Is it possible to no_grad() a downstream part of a network while still allowing the gradients to flow to the upstream part?

Sam_Lerman · April 23, 2021, 9:48pm

Say I have two DNN modules F and G.

out = F(G(x_1), x_2)

And a loss function like loss(out, label).

I want to disable gradients for F during one particular update (though not necessarily in others).

I tried this during that update:

g = G(x_1)
with torch.no_grad():
   out = F(g, x_2)

But (correct me if I’m wrong), it seems gradients don’t propagate back to G in this case.

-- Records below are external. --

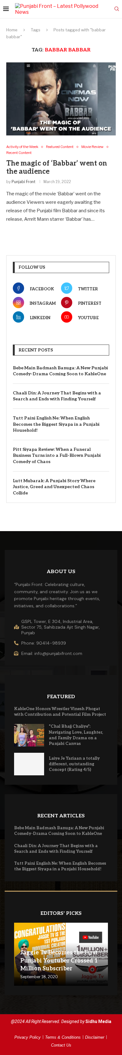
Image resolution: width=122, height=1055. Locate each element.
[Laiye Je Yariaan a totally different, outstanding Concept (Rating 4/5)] (29, 764)
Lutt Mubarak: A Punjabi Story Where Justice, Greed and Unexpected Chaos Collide (54, 487)
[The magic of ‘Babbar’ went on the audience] (61, 98)
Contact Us (61, 1045)
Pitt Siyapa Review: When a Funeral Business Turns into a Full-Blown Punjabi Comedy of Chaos (57, 455)
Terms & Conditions (63, 1037)
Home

I need gradients to still propagate back to G.

ptrblck · April 24, 2021, 7:16am

Your code won’t work and will raise:

RuntimeError: element 0 of tensors does not require grad and does not have a grad_fn

if you try to call backward() on out or an output of any successive operation on it, since it was calculated in the no_grad block:

G = nn.Linear(1, 1)
F = nn.Linear(1, 1)
x = torch.randn(1, 1)

g = G(x)
with torch.no_grad():
   out = F(g)

out.backward()
> RuntimeError: element 0 of tensors does not require grad and does not have a grad_fn

print(out.grad_fn)
> None

To disable the gradient calculation in F you could set the requires_grad attributes of all parameters of F to False:

G = nn.Linear(1, 1)
F = nn.Linear(1, 1)
x = torch.randn(1, 1)

for param in F.parameters():
    param.requires_grad = False

g = G(x)
out = F(g)

out.backward()
print(out.grad_fn)
> <AddmmBackward object at >
print(G.weight.grad)
> tensor([[0.2877]])
print(F.weight.grad)
> None